(Records for locating words and elements)

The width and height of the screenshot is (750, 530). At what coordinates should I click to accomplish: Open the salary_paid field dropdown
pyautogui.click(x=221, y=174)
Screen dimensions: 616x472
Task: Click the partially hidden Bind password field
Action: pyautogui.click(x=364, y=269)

• _Short task_: Can you give all the data above as a numbered list, leaving out blank lines?

• _Response for this exercise_:
1. The width and height of the screenshot is (750, 530). At what coordinates should I click to accomplish: Open the salary_paid field dropdown
2. pyautogui.click(x=221, y=174)
3. Screen dimensions: 616x472
4. Task: Click the partially hidden Bind password field
5. Action: pyautogui.click(x=364, y=269)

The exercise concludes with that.